:: Problem to solve ::
Below is a set of entries. Reproduce exactly the lines from the one containing "Select row number 4" through the end, both included.

Dataset records:
__________________________________________________

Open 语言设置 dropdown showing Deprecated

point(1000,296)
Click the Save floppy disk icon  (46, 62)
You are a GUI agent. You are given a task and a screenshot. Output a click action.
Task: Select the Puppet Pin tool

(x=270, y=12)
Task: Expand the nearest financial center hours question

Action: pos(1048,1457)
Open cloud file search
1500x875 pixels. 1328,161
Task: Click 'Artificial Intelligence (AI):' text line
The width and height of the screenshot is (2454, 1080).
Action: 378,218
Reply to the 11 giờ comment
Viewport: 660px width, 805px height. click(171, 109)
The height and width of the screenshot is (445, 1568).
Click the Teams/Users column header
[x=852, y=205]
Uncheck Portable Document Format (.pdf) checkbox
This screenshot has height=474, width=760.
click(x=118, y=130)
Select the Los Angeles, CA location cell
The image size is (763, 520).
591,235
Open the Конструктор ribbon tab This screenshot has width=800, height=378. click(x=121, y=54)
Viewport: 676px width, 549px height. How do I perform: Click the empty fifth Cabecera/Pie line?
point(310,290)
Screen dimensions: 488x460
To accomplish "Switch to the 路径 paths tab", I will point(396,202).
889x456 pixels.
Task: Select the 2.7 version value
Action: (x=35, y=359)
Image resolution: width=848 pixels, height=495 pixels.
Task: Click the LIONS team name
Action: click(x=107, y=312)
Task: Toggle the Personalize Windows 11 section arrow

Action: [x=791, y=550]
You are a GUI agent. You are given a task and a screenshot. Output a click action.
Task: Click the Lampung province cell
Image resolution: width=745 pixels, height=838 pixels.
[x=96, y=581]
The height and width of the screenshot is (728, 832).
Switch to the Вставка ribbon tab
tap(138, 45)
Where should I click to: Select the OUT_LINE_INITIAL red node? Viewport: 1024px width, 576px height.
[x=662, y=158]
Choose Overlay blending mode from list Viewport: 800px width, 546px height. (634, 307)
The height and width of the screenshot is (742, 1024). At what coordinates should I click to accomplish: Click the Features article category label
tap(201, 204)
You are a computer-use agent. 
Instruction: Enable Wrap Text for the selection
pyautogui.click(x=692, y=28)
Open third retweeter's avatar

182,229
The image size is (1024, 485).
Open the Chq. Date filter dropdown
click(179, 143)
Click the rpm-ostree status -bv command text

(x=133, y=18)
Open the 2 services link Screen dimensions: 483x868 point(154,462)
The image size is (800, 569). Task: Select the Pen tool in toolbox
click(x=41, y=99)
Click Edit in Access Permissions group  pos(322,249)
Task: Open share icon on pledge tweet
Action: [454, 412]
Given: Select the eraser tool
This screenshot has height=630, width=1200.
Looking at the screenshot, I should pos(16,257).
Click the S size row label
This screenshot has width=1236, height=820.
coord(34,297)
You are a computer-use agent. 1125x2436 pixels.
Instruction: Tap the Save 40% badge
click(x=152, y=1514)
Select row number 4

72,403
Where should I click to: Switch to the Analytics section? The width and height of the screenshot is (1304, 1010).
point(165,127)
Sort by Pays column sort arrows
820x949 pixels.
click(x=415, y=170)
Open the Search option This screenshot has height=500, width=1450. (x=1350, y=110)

__________________________________________________

:: Result for this task ::
Select row number 4

72,403
Where should I click to: Switch to the Analytics section? The width and height of the screenshot is (1304, 1010).
point(165,127)
Sort by Pays column sort arrows
820x949 pixels.
click(x=415, y=170)
Open the Search option This screenshot has height=500, width=1450. (x=1350, y=110)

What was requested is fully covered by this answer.